发信人: babbage (tm), 信区: Programming
标 题: Re: [转载] CS Interview question
发信站: Unknown Space - 未名空间 (Wed Dec 8 00:44:07 2004), 转信
Let's say that the input string is S, S..S[N] are the chars.
The question is to find all pairs (i,j) such that:
1) i<j, and
2) S[i+k] == S[j-k] for all k=0 to j-i. (actually to (j-i)/2 is sufficient.)
-- this is the same as saying S[i..j] is a palindrome.
Let us use boolean array A[i][j] to store if S[i..j] is a palin, then
1) A[i][i]=true, and
2) A[i][i+1]=true iff S[i]=S[i+1], and
3) A[i][j]=true iff A[i+1][j-1] is true && S[i]==S[j]
So we can use 1) and 2) to initialize all, A[i][i] and A[i][i+1]
and use 3) as the dynamic programming step when j>=i+2:
/* 1 */ for k=2 to N-1 // k is (j-i)
/* 2 */ for i=1 to N-k
/* 3 */ A[i][i+k] = A[i+1][i+k-1] && (S[i]==S[j])
Now we know if S[i..j] is a palindrome!

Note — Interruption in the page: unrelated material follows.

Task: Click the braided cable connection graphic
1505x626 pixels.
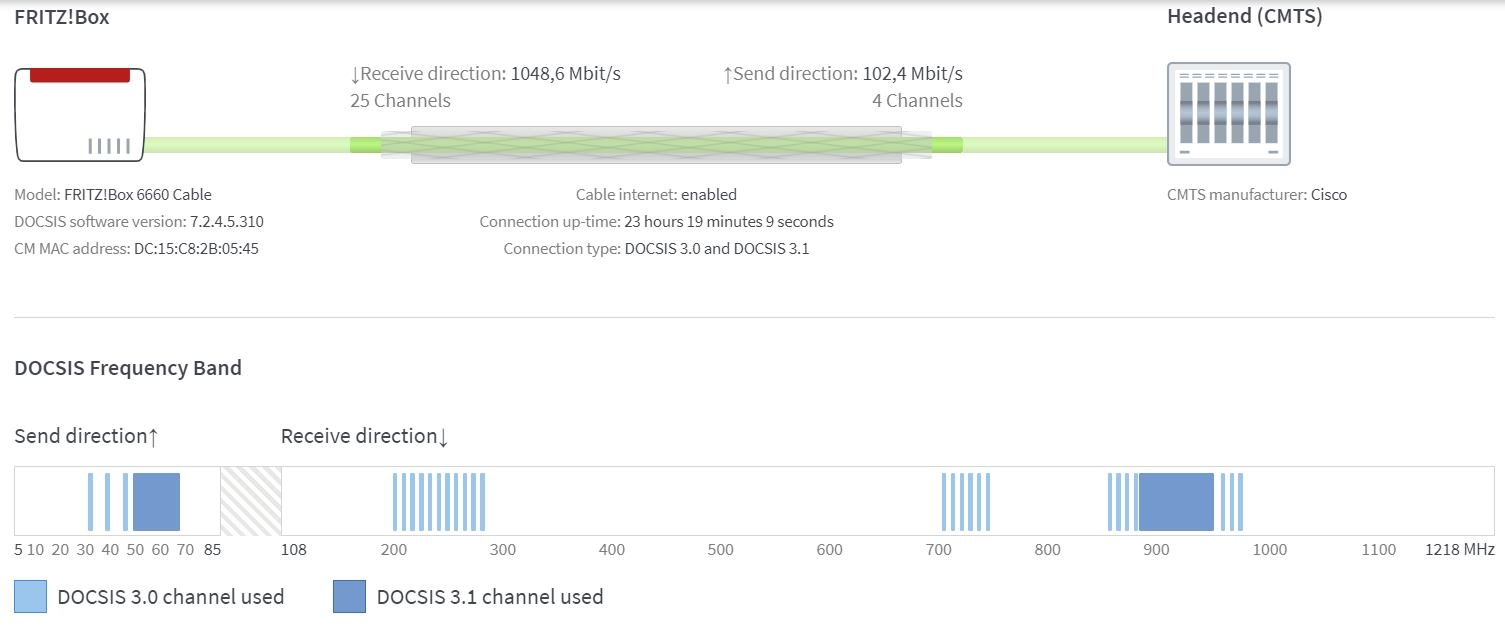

It takes O(N^2) time.
This is probably optimal. Because there are strings that contains O(N^2)
palindromes, for example, S= "ABABABABAB...." (N repetitions of AB,
where every odd-length substring is a palindrome.
【 在 lhict (至少还有我) 的大作中提到: 】
: Create a function findPalin() that takes a string of characters as argument
: and returns the number of palindromes (a string in which the sequence of cha
: racters is the same forwards and backwards) in that string. There is no spec
: ial character. This function should be as fast as possible.
: "aa" returns 1
: "aabb" returns 2
: "222" returns 3
: "baaab3" returns 4
Ipso facto delecto!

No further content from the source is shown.